Somebody's birthday's coming up.
Not to mention Valentine's Day. Or perhaps you wanna give someone a token of appreciation.
Maybe you go to the mall. Find the same ol' same ol'. Blah. You're stumped. Till these gift ideas came along.
As if being required to stand x-distance from buildings weren't enough, smokers gotta stand in the pouring rain. Or they did. Until the smoker's umbrella appeared. It's got a clip-on ashtray and comes in a cool "cigarette" tin-box carrying case.
I loved biology in school. Seeing inside bodies rocks. Not everyone will share that enthusiasm. For them, there's the knitted frog. Pretend dissections without the barfing. Which is generally preferable when giving gifts. The frog detaches for cuddling.

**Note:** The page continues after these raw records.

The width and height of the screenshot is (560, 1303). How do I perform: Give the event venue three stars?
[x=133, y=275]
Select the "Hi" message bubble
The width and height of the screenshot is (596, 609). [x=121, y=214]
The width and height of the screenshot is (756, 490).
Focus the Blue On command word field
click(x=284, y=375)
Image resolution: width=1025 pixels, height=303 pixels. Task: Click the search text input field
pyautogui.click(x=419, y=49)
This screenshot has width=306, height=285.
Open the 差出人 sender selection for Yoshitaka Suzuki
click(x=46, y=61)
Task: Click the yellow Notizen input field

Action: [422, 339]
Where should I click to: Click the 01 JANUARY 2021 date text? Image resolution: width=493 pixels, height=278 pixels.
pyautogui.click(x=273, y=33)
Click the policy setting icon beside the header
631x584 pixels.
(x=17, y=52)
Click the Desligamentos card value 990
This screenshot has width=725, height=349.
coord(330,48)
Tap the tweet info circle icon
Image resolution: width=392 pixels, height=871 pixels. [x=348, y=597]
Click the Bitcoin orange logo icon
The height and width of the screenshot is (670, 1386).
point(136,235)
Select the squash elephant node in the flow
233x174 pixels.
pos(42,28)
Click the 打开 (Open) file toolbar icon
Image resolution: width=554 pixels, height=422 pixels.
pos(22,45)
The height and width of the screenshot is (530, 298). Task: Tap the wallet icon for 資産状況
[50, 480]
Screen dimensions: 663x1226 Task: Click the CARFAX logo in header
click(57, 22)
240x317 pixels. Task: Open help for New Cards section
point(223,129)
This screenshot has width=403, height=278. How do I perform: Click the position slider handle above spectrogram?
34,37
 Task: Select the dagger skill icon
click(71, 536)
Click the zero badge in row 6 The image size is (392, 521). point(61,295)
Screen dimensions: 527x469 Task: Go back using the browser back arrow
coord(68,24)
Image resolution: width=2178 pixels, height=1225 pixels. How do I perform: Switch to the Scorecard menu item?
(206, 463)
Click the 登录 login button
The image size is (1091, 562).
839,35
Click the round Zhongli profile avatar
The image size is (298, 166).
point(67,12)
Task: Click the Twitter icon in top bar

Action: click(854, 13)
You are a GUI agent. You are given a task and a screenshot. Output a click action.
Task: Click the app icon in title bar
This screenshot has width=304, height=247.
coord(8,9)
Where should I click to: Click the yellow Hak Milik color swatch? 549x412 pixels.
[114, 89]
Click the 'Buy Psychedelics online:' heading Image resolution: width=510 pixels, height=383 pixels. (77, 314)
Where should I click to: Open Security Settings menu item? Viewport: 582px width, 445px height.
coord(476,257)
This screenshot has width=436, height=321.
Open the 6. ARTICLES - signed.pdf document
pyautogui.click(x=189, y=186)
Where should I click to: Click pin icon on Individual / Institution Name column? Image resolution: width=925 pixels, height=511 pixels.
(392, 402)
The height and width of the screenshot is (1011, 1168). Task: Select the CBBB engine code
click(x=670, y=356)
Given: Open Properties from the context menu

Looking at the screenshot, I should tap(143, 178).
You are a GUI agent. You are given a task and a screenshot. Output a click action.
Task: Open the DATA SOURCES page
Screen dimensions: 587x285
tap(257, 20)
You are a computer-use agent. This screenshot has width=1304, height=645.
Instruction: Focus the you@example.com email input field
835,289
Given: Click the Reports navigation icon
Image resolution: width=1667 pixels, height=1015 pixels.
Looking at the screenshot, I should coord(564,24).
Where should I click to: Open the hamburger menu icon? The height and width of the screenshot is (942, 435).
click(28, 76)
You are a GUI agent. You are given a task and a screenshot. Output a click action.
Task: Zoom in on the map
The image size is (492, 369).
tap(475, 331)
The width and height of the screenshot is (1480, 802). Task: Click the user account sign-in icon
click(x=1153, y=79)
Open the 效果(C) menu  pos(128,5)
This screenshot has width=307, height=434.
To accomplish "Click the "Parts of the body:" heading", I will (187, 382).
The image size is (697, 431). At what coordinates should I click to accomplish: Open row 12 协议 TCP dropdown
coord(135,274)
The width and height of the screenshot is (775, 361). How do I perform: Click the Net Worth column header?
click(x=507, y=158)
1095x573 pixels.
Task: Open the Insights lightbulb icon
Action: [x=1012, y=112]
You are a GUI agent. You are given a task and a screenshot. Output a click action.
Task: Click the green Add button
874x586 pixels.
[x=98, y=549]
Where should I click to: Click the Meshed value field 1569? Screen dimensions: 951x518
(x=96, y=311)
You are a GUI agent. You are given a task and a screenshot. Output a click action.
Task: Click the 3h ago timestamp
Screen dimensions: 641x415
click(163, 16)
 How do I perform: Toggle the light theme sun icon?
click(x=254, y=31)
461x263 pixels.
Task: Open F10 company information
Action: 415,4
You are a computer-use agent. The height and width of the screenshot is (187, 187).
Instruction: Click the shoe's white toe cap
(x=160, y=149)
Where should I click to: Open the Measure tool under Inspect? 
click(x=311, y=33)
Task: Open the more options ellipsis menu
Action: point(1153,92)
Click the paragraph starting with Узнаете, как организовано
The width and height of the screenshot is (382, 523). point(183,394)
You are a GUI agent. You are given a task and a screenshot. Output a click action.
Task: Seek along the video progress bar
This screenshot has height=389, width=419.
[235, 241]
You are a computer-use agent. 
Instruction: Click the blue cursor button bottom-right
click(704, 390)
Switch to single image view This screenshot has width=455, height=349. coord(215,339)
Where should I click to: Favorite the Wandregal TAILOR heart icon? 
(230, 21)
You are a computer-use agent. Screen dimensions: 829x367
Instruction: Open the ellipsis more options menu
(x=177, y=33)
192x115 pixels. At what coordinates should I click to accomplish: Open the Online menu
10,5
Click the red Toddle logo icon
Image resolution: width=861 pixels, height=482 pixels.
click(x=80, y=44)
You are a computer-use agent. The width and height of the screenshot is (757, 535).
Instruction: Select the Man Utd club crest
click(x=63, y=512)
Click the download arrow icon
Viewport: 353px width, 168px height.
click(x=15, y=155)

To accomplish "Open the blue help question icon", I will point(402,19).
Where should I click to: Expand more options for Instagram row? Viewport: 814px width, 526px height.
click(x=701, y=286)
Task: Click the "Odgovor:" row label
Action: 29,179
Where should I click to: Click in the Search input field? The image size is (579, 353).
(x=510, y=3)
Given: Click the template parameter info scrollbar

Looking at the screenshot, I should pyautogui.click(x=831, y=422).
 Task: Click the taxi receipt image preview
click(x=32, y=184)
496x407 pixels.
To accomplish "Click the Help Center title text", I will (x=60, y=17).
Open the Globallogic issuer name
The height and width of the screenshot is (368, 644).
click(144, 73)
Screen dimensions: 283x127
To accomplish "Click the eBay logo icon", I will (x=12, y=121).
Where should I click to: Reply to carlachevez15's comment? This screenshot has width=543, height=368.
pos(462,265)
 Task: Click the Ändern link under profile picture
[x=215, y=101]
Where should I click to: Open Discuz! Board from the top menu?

Bad drivers abound. Until vehicles come equipped with ammo, these hand signs will suffice. The Hand attaches to the rear window; the seven hand signals are controlled by a remote device. It's recommended to pair this with a life-insurance plan for recipients in Los Angeles.
Jewelry. Ever the popular choice for women. And some men. Diamonds are passe. These are freeze-dried squirrel feet earrings. Probably not the best choice for the job interview. Or hardcore animal rights folks. Recipient has no piercings? No problemo. It's available as a necklace as well.
Last but not least, still nuthin'? Well, when you got nuthin', you give nuthin'. For real. Nothing.